How could they not backtrack on Roe v. Wade, given the society that we live in? America–and the West more generally–is a place where people like to believe in peace and love and all that flowery stuff; we like to believe that we are social justice warriors, leaders of the Free World, who have overcome the misfortunes of racism and sexism and other forms of bigotry. But all we need to do to remove that wool from our eyes is look at the statistics. See how many women in America have been, and continue to be, disproportionately victimised by domestic violence, sexual assault, covert street harassment, and hate crimes. Does this really look like a world where overturning Roe v. Wade is a surprise?
Not to me.
And that is the problem. It seems that people need blatant acts of sexism to occur before they can recognise that sexism exists. Tell someone that your boss explicitly fired you for being a woman, and people will reel at the injustice and illegality of it. Tell someone that you have been sexually assaulted, however, and they will ask you how you were dancing, who you were talking to, and what you were wearing.

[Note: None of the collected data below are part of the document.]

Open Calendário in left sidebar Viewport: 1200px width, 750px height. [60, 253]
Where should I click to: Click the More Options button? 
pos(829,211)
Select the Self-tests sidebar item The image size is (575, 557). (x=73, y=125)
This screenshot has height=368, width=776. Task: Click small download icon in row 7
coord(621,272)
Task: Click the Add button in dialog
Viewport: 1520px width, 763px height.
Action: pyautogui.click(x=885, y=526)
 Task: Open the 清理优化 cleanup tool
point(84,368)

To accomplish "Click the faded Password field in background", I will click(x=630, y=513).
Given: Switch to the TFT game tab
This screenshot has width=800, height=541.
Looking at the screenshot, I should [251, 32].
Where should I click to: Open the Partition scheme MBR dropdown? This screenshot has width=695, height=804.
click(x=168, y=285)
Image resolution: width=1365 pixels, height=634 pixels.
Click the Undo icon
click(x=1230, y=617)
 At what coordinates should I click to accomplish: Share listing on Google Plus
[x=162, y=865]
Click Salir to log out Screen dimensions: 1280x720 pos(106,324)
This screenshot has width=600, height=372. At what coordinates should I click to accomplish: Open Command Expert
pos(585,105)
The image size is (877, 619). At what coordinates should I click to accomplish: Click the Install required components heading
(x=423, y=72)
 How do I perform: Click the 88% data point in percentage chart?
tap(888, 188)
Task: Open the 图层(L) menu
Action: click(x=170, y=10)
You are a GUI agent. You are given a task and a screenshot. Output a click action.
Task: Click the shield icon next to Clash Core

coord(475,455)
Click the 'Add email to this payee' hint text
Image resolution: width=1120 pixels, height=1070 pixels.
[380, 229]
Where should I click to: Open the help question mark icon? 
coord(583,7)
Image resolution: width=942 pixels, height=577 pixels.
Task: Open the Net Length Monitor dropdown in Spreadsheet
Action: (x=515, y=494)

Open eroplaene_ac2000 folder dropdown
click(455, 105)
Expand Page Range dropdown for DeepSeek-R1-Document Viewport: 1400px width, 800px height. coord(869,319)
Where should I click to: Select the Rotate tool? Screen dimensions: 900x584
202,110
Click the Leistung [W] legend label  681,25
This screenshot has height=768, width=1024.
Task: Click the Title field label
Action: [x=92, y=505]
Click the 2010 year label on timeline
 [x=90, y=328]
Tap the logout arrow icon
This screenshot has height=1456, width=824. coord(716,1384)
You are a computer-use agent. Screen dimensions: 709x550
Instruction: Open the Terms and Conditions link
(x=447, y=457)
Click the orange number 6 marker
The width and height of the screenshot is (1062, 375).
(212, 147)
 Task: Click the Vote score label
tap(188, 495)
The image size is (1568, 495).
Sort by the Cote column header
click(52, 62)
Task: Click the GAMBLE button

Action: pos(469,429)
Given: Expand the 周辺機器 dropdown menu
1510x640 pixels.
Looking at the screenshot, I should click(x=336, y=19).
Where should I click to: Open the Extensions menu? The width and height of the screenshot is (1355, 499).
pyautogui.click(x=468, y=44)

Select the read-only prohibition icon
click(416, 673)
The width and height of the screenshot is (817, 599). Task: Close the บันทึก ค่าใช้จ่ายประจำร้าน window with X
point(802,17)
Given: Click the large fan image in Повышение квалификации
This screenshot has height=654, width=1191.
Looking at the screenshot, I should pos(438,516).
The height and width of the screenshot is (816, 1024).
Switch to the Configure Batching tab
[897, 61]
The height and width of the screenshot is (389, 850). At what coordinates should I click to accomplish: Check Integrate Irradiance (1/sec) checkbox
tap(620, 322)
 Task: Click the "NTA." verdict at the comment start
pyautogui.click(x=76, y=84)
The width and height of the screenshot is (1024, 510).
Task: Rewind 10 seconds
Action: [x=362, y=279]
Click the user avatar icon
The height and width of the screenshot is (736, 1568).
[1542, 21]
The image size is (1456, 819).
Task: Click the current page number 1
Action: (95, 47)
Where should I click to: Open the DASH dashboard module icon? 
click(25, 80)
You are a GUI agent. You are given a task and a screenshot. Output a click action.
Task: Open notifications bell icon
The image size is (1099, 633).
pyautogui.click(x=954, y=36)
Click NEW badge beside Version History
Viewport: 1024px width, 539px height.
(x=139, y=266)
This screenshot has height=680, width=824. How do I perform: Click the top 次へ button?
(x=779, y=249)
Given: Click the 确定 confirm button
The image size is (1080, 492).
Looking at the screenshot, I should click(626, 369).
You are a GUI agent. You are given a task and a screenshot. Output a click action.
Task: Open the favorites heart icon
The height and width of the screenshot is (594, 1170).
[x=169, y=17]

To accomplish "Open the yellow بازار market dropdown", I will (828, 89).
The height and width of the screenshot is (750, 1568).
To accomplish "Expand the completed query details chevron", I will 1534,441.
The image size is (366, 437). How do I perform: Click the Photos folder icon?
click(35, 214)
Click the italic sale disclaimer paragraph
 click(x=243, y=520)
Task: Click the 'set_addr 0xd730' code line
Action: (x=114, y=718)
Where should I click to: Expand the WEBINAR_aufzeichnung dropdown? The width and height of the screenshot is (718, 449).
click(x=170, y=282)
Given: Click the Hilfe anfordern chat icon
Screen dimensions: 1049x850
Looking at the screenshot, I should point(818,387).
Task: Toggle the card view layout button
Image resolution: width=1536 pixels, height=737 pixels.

But women have legal rights, now, people will say. That is enough, right? Not right. Sure, we have the right to vote, the right to non-discrimination, and the right to gender equality–but legal rights say nothing about social status. Do I really have the right to non-discrimination if I am 14% less likely to be promoted at my job compared to a male with equal qualifications? Do I really have the right to gender equality if I live in a society where people think “what were you wearing?” is a correct response to my saying that I have been sexually harassed?
Legal rights are fine and dandy, but it seems to me that they have done nothing in terms of undoing the profound implicit bias that underlies sexist behaviour in the first place. And this implicit bias–this covert sexism that runs women’s lives–keeps women’s social status at practically zero.
So what we are seeing right now with Roe v. Wade has not set women back…
We were never set forward in the first place.
By Serena Romanelli,
Serena is a current postgraduate student at UCL completing her master’s degree in Human Rights. She is interested in all areas of politics, though is especially passionate about human rights research and the intersection of political science and psychology.